TEXT SECTION:
========

Monica Trauzzi: And we are expecting some difficult policy choices very soon. In a recently published article in UVA’s Environmental Law Journal, you write, “EPA’s leadership knows now that the president has its back, and this has removed a major source of uncertainty and indecision in the agency’s approach to GHG emission reduction.” What’s accounted for the shift in emissions strategy during the president’s second term?
Robert Sussman: Well, there are a number of things that are different now, as compared to the first term. First, the possibility of legislation is off the screen. There will not be climate legislation anytime soon. Secondly, EPA’s efforts to apply the Clean Air Act to greenhouse gases have by and large been successful. The Clean Air Act has worked. It has not been the economy-threatening debacle that many predicted, so I think that there’s confidence now that the Clean Air Act really is a viable tool. Most importantly is that emissions have dropped very significantly in the United States. EPA’s 2014 greenhouse gas inventory indicates that power plant emissions are 15 percent lower than they were in 2005. Economywide emissions are 10 percent lower, so that is telling us that the trajectory in the U.S. energy system is towards lower emissions and that we can build on it and build on it very successfully.
Monica Trauzzi: One of the major conversations we hear pertaining to the existing source rule and the president’s Climate Action Plan overall is the intensity of the deadline structure, both in terms of the actual rule and the state planning that will follow afterwards. What are the biggest potential pitfalls for this rule once it’s proposed, the existing source rule once it’s proposed, in terms of getting to that deadline?

========

DATA PROVIDED:
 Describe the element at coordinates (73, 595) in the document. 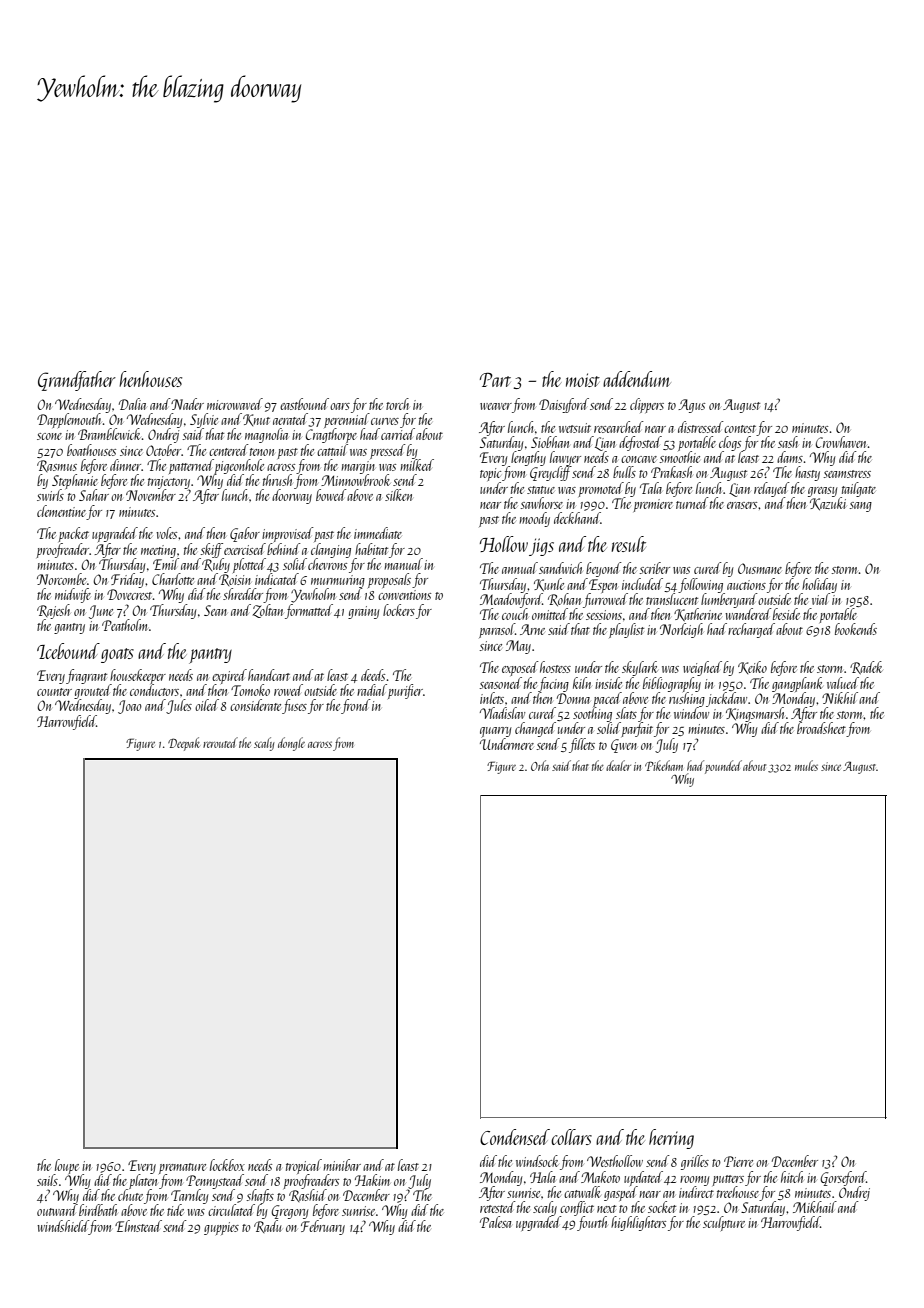

I see `midwife` at that location.
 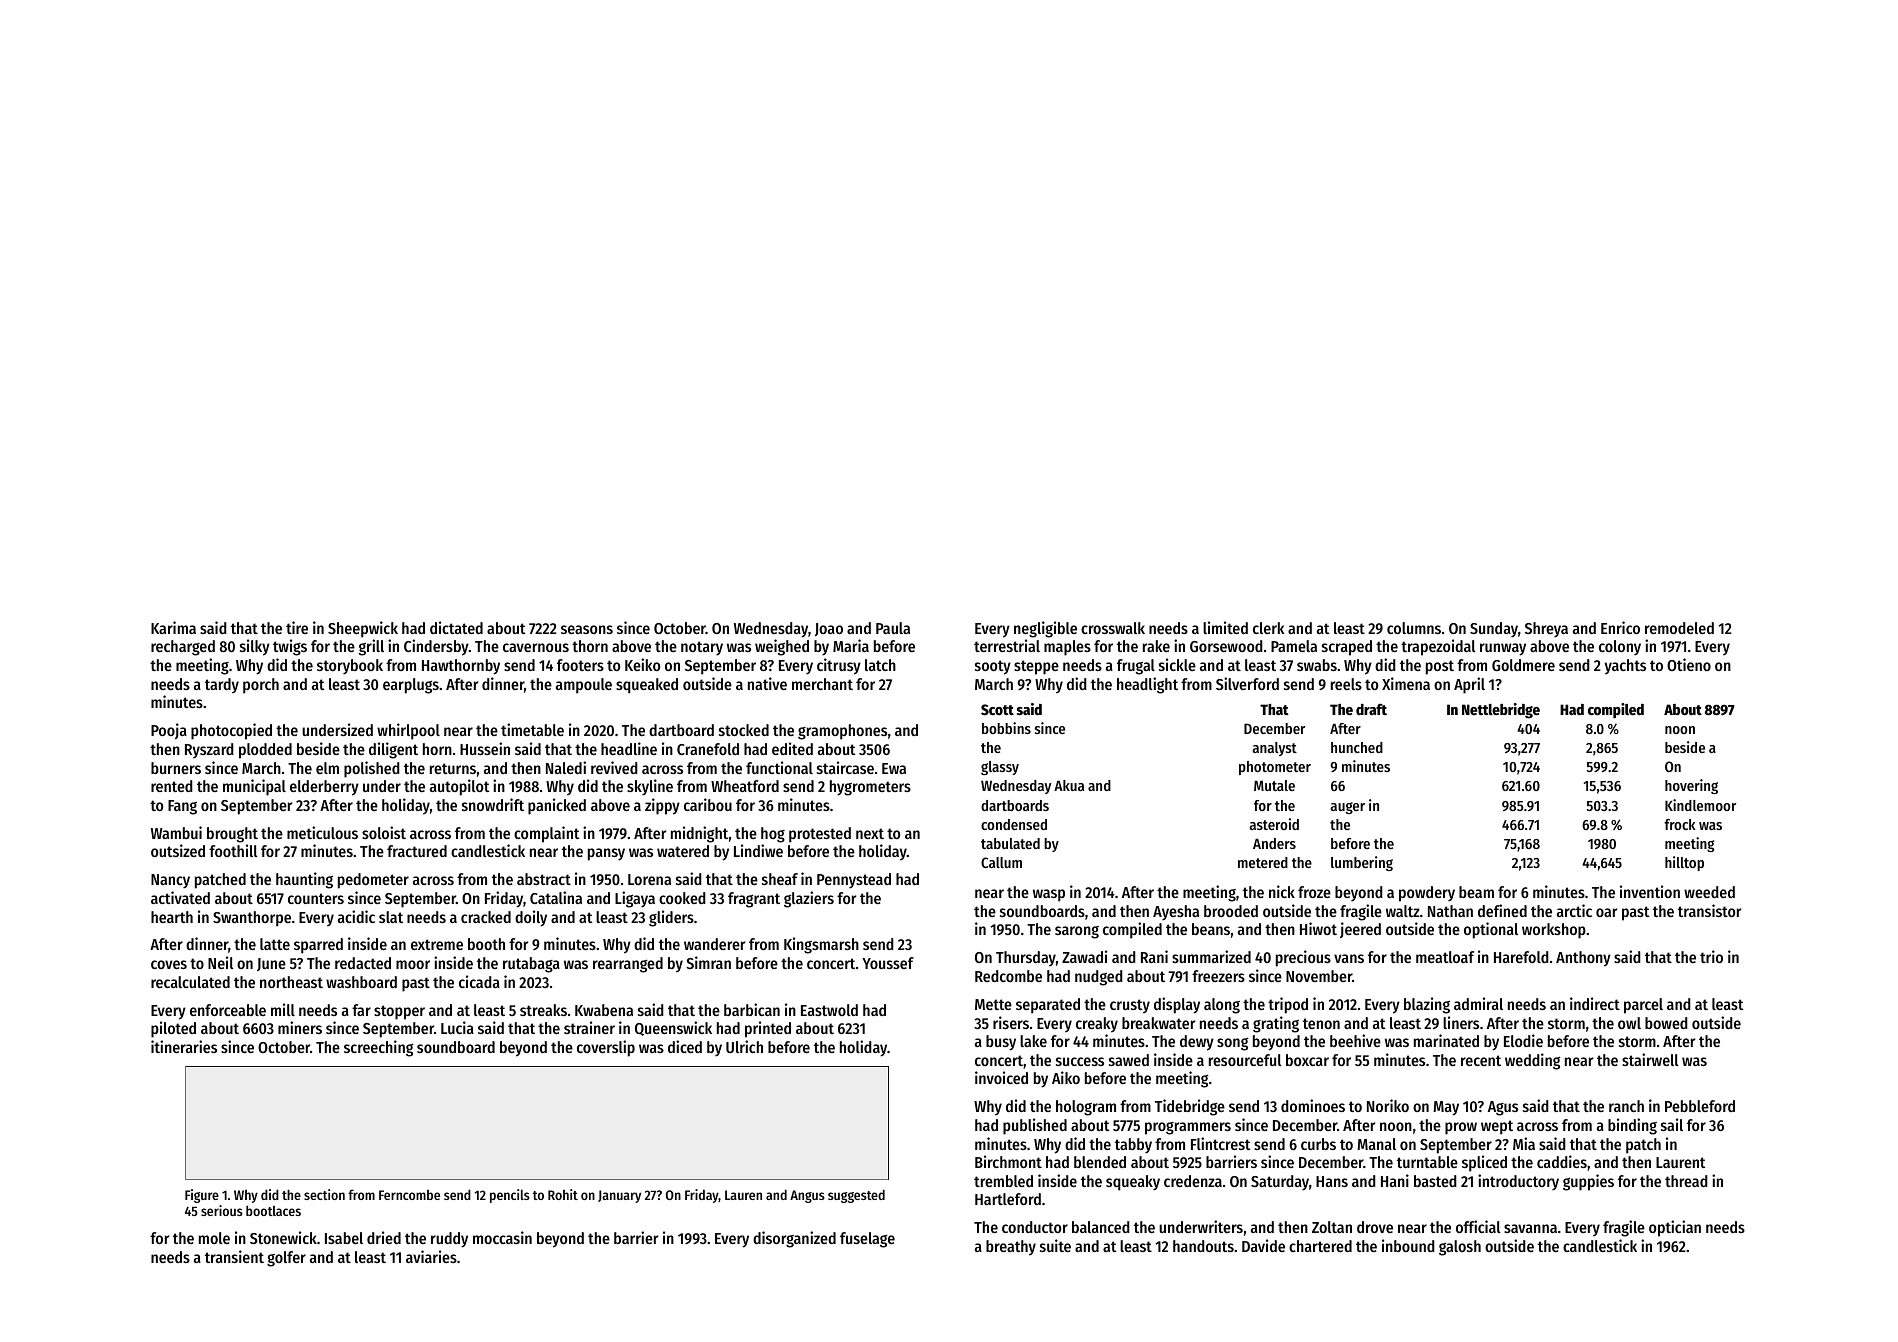 What do you see at coordinates (324, 1194) in the screenshot?
I see `section` at bounding box center [324, 1194].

========

WHAT TO WORK ON:
[1] Output everything from "Monica Trauzzi: One" down to "to that deadline?" in the EPA climate interview, copied word for word.
[2] Pick up the EPA climate interview right after its final sentence and keep it going.

ANSWERS BY TASK:
[1]
Monica Trauzzi: One of the major conversations we hear pertaining to the existing source rule and the president’s Climate Action Plan overall is the intensity of the deadline structure, both in terms of the actual rule and the state planning that will follow afterwards. What are the biggest potential pitfalls for this rule once it’s proposed, the existing source rule once it’s proposed, in terms of getting to that deadline?

[2]
Robert Sussman: Well, this is one of the most complicated rules that EPA will be issuing. There will be huge congressional interest, huge stakeholder interest. Comments will be very extensive, both technical and legal and policy comments, and I think that views in Congress and in the stakeholder community are going to be polarized and divided, so EPA has a huge amount of work ahead of it staying on track. Getting a final rule out in June 2015 is a daunting task. I know they’re going to pull out all the stops. I know that the White House is going to be cracking the whip on them, and so they’re going to do their level best, but it is a very difficult task, and then to give the states only a year after that to develop implementation plans is, I think, yet another very big challenge. And I think the states are going to want more time, some for questionable reasons, some for very legitimate reasons, and so EPA is going to have to, I think, arrive at a schedule, which allows the states to do the work that they need to do but also keeps the process moving forward. It’s going to be difficult.
Monica Trauzzi: So ultimately what does this mean? What do you predict? Will they meet the deadline, and if they don’t, what happens then?
Robert Sussman: Well, I don’t think there’s any doubt that EPA will get a final existing source rule out before the end of the administration. It may not be exactly in June of next year. It may be six months later, nine months later. Who knows? But I think they’ll get it done before the end of the administration. The bigger risk, I think, is that the state planning process will still be under way at the time we have a presidential election in 2016, and that will mean that the implementation process will be the responsibility of the next administration which comes in. And depending on the outcome of the election, that may not be a big deal, or it may be a very big deal.
Monica Trauzzi: Considering the budget and personnel challenges that are currently occurring at EPA, do you think the agency has adequate resources in place to move forward on the Climate Action Plan and meet all the deadlines?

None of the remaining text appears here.